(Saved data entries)
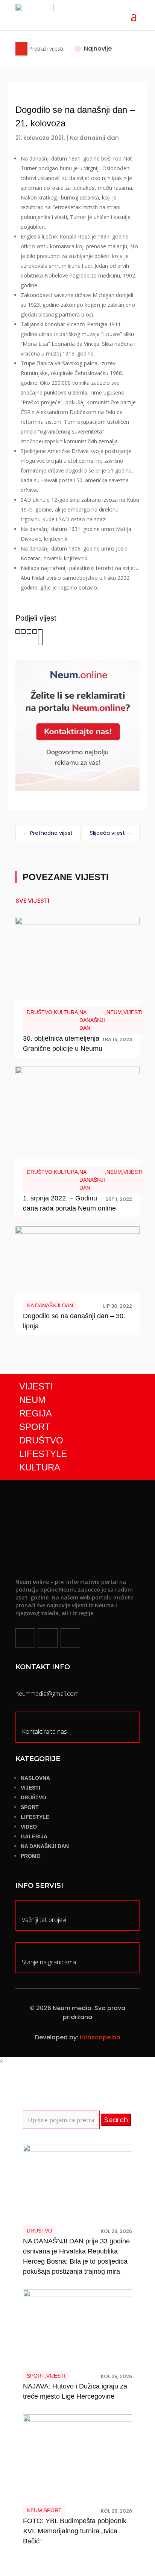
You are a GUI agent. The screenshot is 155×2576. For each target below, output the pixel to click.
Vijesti (133, 1012)
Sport (36, 2376)
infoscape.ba (100, 2037)
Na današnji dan (94, 138)
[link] (17, 631)
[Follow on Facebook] (25, 1638)
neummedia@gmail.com (47, 1693)
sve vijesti (32, 900)
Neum (114, 1012)
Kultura (66, 1012)
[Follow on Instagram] (48, 1638)
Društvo (39, 1012)
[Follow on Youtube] (70, 1638)
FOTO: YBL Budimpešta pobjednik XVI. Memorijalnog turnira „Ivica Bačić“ (74, 2531)
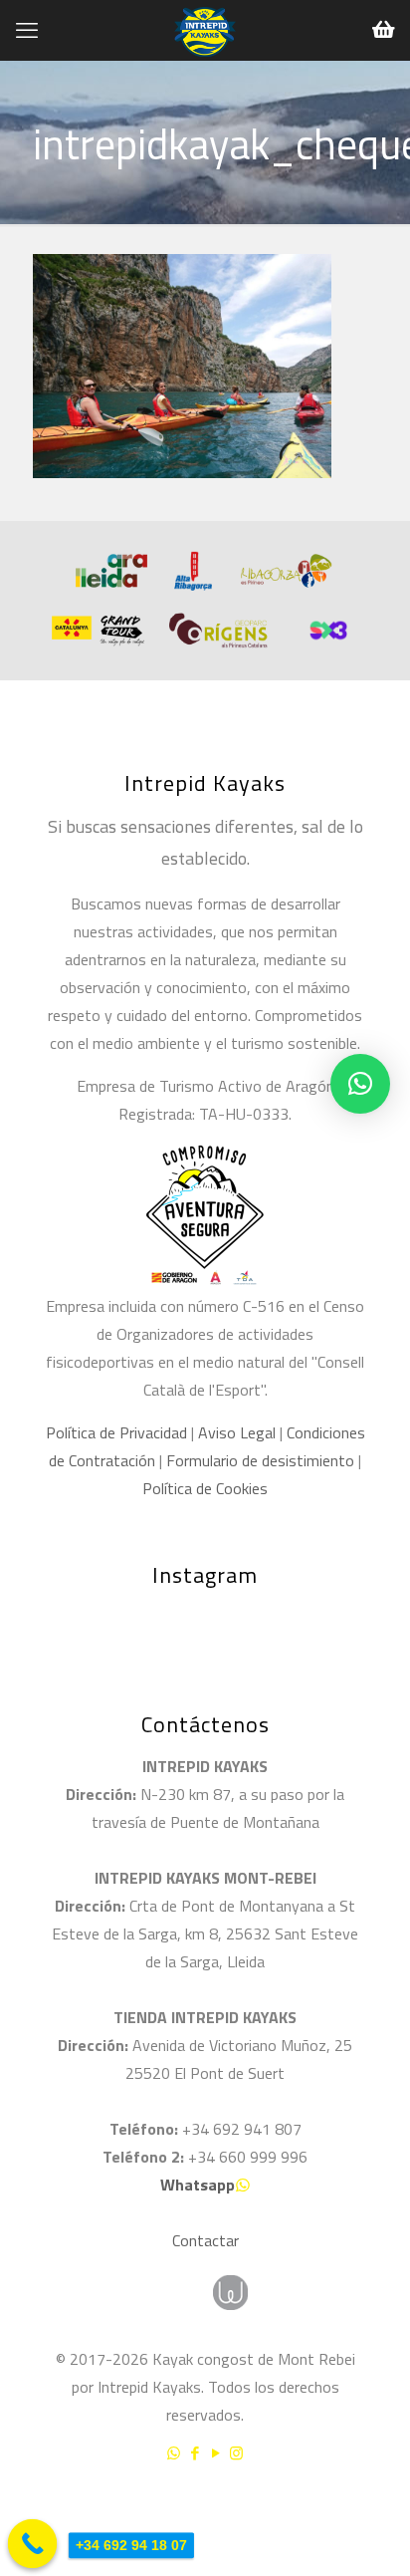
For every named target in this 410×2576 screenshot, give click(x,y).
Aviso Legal (237, 1432)
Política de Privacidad (116, 1432)
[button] (360, 1084)
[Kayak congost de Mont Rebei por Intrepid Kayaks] (205, 30)
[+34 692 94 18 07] (33, 2544)
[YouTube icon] (215, 2453)
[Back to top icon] (369, 2505)
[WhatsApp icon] (173, 2453)
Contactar (205, 2240)
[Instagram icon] (236, 2453)
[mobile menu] (27, 30)
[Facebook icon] (194, 2453)
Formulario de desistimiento (262, 1460)
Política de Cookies (205, 1488)
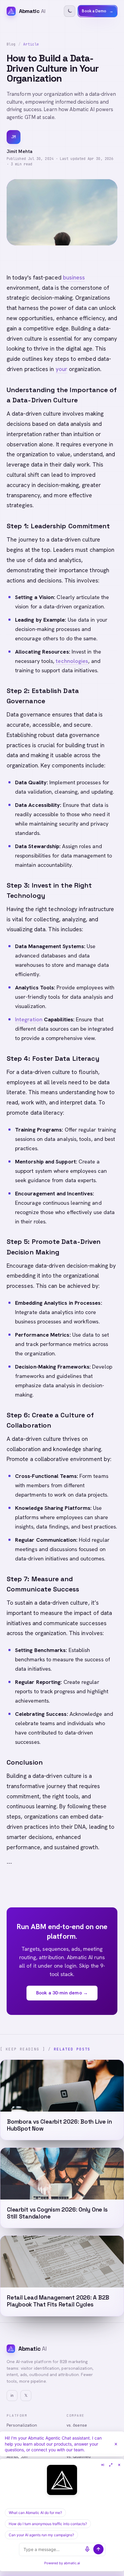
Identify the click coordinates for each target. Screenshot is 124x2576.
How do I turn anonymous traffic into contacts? (48, 2523)
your (61, 369)
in (12, 2395)
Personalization (22, 2425)
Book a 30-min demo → (62, 1993)
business (74, 277)
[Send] (98, 2549)
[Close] (116, 2444)
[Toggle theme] (69, 11)
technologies (72, 660)
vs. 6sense (77, 2425)
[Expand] (110, 2464)
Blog (11, 44)
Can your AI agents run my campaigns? (41, 2535)
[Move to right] (102, 2464)
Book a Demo (97, 11)
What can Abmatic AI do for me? (35, 2512)
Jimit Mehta (20, 151)
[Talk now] (87, 2549)
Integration (28, 1019)
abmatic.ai (72, 2563)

● **EXERCISE**
In the copy, include exactly the lines from the one with "[link] (17, 631)" through the final line of the data, both ends included, and no pictures.

● **ANSWER FOR THE TASK**
[link] (17, 631)
[Follow on Facebook] (25, 1638)
neummedia@gmail.com (47, 1693)
sve vijesti (32, 900)
Neum (114, 1012)
Kultura (66, 1012)
[Follow on Instagram] (48, 1638)
Društvo (39, 1012)
[Follow on Youtube] (70, 1638)
FOTO: YBL Budimpešta pobjednik XVI. Memorijalnog turnira „Ivica Bačić“ (74, 2531)
For every named target in this 410×2576 screenshot, give click(x,y).
Aviso Legal (237, 1432)
Política de Privacidad (116, 1432)
[button] (360, 1084)
[Kayak congost de Mont Rebei por Intrepid Kayaks] (205, 30)
[+34 692 94 18 07] (33, 2544)
[YouTube icon] (215, 2453)
[Back to top icon] (369, 2505)
[WhatsApp icon] (173, 2453)
Contactar (205, 2240)
[Instagram icon] (236, 2453)
[mobile menu] (27, 30)
[Facebook icon] (194, 2453)
Formulario de desistimiento (262, 1460)
Política de Cookies (205, 1488)
Identify the click coordinates for each target. Screenshot is 124x2576.
How do I turn anonymous traffic into contacts? (48, 2523)
your (61, 369)
in (12, 2395)
Personalization (22, 2425)
Book a 30-min demo → (62, 1993)
business (74, 277)
[Send] (98, 2549)
[Close] (116, 2444)
[Toggle theme] (69, 11)
technologies (72, 660)
vs. 6sense (77, 2425)
[Expand] (110, 2464)
Blog (11, 44)
Can your AI agents run my campaigns? (41, 2535)
[Move to right] (102, 2464)
Book a Demo (97, 11)
What can Abmatic AI do for me? (35, 2512)
Jimit Mehta (20, 151)
[Talk now] (87, 2549)
Integration (28, 1019)
abmatic.ai (72, 2563)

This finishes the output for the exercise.